形状による区分 シングルテールとダブルテール

 尾ビレの形状でベタを分けると、大きくシングルテール(ST)とダブルテール(DT)に区分する事が出来ます。シングルテールの方は、所謂ノーマルな形状で、尾ビレが1枚の団扇状に広がるタイプです。これに対してダブルテールと言うのは、尾ビレが上下2枚に分かれ、ハート型になっている個体の事です。

 このダブルテールと言うのは、本来尻ビレであったものが背ビレ部分もくっ付いてしまっている構造をしている突然変異個体を固定したものである事が、研究者によって確認されています。同様の現象は、日本のメダカのヒカリメダカにも見られます。人間に例えてみれば、両腕の部分から足が生えてしまっているような感じとでも言えばよいでしょうか?・・・って違うか。

 本来尻ビレであるものが背ビレ部分から生えてきちゃっているものですから、ノーマルな個体の背ビレに比べて一段と幅の広い背ビレになっているのがダブルテールのもう一つの大きな特徴です。結果、全体的なフォルムがショーベタの理想型と言われている円型により近くなっています。

 以前はダブルテールの尾ビレは2枚の葉が貧弱であったり、上下葉の分岐が十分ではなくハート型になった個体が多く、尾ビレの観賞価値という点ではシングルテールに劣るものでしたが、最近のダブルテールは尾ビレ上下葉が共によく発達し、ほぼシングルテールに見える個体が作出されています。

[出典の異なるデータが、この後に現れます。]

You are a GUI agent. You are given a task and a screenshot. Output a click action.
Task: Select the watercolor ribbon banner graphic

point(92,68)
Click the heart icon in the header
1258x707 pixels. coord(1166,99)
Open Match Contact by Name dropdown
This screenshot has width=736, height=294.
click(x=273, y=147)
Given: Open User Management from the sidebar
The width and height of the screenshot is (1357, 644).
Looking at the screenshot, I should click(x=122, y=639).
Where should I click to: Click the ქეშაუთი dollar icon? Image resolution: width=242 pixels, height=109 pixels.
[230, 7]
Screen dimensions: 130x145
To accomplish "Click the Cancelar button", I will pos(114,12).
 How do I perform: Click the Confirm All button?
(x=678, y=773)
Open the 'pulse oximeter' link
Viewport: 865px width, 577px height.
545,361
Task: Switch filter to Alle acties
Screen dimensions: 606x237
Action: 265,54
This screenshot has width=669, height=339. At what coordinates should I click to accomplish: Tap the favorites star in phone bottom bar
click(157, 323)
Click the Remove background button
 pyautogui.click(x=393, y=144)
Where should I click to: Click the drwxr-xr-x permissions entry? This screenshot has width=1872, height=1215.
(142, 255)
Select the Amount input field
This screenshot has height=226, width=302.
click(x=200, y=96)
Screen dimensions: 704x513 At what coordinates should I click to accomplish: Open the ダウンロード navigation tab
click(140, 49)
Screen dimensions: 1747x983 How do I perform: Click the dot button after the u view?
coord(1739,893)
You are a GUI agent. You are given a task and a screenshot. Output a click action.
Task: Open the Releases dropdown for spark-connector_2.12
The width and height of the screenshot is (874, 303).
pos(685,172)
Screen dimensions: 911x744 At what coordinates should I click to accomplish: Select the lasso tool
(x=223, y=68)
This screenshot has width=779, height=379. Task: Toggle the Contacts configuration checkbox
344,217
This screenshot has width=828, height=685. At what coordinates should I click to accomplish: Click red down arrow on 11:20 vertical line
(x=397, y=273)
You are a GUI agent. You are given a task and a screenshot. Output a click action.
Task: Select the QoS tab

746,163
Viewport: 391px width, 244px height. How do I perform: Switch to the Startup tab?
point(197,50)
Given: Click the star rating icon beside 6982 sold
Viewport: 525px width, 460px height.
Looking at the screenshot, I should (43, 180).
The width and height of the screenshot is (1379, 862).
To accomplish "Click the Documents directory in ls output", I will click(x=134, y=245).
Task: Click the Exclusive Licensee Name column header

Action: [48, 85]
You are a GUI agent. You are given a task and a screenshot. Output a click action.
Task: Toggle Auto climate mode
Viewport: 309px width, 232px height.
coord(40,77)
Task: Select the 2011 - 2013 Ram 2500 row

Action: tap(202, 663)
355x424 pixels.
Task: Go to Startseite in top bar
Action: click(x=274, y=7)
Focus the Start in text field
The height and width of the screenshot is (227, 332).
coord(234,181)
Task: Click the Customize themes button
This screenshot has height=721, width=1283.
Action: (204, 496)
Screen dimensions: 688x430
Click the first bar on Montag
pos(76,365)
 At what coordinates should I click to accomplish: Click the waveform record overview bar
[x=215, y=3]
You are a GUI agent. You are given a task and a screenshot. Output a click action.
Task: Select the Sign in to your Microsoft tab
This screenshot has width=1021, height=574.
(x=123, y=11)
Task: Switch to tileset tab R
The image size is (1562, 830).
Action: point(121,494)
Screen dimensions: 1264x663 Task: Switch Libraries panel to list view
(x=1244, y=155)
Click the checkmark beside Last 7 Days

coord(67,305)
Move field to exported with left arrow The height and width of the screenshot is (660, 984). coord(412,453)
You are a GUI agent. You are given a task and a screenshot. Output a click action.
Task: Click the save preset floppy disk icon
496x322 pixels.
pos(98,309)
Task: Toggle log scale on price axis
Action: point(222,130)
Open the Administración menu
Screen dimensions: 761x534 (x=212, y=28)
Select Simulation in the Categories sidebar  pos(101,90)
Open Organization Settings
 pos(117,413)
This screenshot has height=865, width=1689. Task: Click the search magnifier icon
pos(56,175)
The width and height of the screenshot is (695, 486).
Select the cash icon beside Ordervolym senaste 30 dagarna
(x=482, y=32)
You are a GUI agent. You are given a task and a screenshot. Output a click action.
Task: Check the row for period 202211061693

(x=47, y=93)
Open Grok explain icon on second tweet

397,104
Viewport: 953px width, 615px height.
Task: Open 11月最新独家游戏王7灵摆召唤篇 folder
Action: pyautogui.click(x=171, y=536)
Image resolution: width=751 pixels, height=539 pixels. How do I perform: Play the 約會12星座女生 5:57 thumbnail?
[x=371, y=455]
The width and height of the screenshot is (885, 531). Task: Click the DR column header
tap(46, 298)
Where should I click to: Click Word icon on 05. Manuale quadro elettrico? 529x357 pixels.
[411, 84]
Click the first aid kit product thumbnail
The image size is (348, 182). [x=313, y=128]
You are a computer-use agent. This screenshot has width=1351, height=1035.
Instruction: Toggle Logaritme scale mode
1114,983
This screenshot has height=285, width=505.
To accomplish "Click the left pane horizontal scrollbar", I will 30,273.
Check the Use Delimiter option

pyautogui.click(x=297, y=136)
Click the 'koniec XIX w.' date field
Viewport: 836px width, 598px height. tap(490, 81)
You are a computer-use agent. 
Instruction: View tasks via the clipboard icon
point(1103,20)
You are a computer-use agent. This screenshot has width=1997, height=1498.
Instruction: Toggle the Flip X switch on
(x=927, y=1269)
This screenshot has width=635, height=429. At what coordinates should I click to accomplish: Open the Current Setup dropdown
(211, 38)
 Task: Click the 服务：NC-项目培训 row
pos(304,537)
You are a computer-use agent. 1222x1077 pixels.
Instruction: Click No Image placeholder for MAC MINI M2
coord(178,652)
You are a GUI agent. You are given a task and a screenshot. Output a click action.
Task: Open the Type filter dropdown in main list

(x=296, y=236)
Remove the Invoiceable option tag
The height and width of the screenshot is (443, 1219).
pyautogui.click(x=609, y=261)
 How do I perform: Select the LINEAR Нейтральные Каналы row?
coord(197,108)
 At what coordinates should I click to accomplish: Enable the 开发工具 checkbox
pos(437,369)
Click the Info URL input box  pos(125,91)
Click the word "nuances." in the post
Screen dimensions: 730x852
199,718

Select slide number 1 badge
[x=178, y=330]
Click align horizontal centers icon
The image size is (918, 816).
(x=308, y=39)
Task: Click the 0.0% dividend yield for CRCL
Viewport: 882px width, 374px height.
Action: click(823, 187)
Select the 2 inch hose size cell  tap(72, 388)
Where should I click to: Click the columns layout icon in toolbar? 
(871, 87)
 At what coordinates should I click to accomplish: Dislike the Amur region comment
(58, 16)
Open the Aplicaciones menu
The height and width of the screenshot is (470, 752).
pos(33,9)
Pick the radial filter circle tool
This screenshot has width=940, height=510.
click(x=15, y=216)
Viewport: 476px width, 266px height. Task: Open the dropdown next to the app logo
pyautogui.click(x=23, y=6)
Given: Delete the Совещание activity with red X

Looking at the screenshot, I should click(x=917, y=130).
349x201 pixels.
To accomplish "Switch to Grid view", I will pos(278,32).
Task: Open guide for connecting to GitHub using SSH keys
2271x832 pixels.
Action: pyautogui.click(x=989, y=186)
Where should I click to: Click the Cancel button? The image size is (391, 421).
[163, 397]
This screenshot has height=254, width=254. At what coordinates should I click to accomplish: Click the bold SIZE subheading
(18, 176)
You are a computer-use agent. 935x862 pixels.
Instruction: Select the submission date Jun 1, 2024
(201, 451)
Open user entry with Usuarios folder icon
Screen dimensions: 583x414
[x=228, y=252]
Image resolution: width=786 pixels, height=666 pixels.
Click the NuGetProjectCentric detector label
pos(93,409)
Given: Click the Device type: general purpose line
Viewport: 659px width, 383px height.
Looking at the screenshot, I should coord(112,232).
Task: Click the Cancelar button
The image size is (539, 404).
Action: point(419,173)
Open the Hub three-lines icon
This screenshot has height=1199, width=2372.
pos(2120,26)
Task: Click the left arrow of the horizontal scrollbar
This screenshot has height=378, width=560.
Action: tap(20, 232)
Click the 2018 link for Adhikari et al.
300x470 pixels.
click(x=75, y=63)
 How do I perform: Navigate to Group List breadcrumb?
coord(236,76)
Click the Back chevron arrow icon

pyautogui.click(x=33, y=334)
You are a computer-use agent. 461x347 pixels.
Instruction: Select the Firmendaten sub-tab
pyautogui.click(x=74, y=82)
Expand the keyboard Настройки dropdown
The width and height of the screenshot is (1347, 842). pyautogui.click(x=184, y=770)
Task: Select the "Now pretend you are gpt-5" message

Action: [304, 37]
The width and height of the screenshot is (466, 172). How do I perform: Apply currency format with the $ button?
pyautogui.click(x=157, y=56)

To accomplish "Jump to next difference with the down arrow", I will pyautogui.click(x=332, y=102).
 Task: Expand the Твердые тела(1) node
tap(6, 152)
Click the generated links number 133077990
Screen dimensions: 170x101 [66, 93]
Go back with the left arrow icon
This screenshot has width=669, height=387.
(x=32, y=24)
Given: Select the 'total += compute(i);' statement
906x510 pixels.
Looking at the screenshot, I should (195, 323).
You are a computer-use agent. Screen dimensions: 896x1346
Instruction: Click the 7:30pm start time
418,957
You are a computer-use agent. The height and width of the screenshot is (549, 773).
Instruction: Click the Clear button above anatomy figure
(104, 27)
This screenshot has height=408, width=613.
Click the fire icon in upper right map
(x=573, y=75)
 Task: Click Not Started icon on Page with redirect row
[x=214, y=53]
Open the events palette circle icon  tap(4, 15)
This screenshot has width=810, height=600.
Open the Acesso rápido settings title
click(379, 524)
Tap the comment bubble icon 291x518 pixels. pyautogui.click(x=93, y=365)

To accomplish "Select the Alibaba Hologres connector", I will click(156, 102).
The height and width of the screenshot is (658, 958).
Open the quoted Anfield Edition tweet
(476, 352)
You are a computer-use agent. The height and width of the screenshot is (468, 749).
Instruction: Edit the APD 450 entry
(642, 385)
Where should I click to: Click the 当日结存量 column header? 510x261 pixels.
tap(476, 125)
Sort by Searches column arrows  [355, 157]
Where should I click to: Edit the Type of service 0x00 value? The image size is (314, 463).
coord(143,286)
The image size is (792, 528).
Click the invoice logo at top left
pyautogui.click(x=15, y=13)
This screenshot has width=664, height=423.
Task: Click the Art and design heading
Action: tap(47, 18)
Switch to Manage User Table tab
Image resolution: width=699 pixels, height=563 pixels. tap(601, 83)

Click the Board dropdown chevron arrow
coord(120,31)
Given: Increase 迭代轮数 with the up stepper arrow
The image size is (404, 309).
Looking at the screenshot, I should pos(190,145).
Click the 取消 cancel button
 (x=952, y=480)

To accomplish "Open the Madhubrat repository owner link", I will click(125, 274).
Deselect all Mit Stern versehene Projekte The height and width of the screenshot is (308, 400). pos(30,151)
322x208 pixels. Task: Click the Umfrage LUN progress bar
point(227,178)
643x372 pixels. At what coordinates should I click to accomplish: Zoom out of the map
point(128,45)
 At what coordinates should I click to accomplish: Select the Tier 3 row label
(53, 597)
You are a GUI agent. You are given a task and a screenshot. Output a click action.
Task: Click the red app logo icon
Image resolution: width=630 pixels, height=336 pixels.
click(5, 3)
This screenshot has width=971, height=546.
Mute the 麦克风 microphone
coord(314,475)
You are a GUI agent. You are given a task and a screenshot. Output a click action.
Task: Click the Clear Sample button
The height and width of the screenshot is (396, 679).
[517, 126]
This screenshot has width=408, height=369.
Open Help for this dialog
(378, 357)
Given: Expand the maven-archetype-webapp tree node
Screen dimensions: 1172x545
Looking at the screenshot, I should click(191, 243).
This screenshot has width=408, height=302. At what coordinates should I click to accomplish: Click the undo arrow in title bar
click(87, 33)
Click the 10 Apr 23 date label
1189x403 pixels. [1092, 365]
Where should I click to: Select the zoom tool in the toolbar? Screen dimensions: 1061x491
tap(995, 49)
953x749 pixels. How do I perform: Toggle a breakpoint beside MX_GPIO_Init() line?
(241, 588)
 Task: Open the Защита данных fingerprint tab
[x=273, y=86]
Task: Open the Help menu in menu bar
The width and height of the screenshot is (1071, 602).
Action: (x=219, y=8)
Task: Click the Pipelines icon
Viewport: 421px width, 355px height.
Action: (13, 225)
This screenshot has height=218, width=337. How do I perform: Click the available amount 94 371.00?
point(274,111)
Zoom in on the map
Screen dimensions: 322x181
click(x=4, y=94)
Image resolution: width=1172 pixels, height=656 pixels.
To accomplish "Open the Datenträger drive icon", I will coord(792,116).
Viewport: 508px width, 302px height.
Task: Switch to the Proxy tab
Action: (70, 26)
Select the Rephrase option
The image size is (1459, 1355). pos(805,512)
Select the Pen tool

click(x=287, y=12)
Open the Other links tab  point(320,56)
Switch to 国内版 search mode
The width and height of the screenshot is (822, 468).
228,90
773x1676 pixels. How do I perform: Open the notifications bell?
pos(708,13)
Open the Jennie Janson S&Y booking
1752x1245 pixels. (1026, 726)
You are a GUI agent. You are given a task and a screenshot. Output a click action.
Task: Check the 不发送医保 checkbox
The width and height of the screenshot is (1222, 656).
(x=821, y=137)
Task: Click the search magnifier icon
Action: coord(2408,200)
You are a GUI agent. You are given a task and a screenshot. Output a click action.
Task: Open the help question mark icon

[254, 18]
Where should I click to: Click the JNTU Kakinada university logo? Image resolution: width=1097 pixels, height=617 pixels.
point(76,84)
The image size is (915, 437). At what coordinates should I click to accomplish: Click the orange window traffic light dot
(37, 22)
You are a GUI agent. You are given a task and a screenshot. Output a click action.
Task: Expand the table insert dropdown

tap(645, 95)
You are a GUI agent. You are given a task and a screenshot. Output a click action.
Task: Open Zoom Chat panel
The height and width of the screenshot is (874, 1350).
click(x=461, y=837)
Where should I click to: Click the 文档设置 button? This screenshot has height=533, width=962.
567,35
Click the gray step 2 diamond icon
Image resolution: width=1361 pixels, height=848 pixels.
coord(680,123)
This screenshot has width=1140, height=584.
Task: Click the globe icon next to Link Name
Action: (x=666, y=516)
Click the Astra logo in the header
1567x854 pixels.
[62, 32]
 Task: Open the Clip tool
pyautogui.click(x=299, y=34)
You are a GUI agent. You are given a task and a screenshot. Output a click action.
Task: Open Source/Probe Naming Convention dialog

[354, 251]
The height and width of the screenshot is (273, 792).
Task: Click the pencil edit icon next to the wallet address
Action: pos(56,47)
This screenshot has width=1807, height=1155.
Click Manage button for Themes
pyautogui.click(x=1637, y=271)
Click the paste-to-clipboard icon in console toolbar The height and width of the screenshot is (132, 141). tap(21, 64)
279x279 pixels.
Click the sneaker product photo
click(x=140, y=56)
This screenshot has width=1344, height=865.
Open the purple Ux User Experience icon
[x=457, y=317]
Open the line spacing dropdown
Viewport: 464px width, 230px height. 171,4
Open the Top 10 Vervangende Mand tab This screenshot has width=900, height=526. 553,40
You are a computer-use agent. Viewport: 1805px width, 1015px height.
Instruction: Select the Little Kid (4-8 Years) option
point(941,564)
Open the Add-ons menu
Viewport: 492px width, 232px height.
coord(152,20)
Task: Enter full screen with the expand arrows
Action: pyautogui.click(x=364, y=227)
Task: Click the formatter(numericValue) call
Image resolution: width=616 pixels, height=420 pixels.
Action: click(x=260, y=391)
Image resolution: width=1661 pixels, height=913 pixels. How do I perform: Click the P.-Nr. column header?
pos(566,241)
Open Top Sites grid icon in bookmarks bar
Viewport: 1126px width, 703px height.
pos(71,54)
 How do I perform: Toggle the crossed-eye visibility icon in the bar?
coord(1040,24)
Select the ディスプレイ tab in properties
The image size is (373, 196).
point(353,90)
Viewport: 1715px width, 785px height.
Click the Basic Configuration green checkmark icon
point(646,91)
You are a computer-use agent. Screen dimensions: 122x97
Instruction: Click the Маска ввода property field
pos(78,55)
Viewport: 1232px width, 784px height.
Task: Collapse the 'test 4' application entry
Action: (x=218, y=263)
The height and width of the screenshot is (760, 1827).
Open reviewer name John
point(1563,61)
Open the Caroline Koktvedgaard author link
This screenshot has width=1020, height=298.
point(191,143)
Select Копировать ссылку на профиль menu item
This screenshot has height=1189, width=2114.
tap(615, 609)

 ・・・って、ここまで読んでくると「おおっ、ダブルテールってシングルテールより素晴らしいんだね!」ってなってしまいそうですが、長所ばかりではありません。ダブルテールは、その特異な体構造のせいで脊椎骨に異常が認められます・・・って言うか、基本的に100%異常です。市場に出回る個体は一見すると何の異常も認められませんが、その兄弟達の脊椎骨はグニャグニャに折れ曲がっているんです。鑑賞に堪えうる個体の出現率が低いと言う事から、ブリーダーとしては生産効率の悪い品種と言う事が出来ると思います。

 遺伝的にダブルテールはシングルテールに対して劣性遺伝です。シングルテールの遺伝子をS、ダブルテールの遺伝子をsとすると、SSもしくはSsと言う遺伝子型の個体はシングルテール、ssの個体のみがダブルテールになる訳です。したがって、外見はシングルテールであってもSs型のヘテロタイプの両親であれば、子供に理論上は25%の割合でダブルテールが出現すると言う事になります。またダブルテール同士の交配では劣性ホモ同士の交配ですから100%ダブルテールの子供が生まれてきます。

 ただ、ダブルテール同士の交配では、脊椎骨がそれこそクルクルに捻じ曲がった個体が多数出現してしまう事から、ブリーダー達はダブルテール同士の交配を好みません。また、脊椎骨異常の為ボディが通常よりも短めな個体が多く、特にオスは繁殖の際にうまくメスに体を巻きつける事が出来ない個体もいますので、繁殖の際はメスにダブルテールを用いた方が無難です。

 その場合、繁殖に用いるオスがホモタイプ(SS)ならばF1世代はすべてへテロタイプ(Ss)のシングルテール。そしてF1同士の交配で得られるF2世代で25%のダブルテールが出現すると言う事になります。また、オスがヘテロタイプ(Ss)のシングルテールであった場合は、F1世代から50%の割合でダブルテールが出現する事になります。

 えっ?どうやって繁殖に用いるシングルテールのオスがホモかヘテロか見分けるかですって??・・・外見からは判りません(笑)。自家産のダブルテール作出したいのなら、初めからF2世代まで行く覚悟でどうぞ。ただ、ヘテロタイプ(Ss)のシングルテールのオスは、ホモタイプのオスに比べて背ビレの幅が広めである事が多いので、繁殖に用いる事が出来るオス個体を多数保有しているのならば、出来るだけ背ビレの幅が太いオスをチョイスすれば、それだけヘテロタイプ(Ss)に当たる確率は高まります。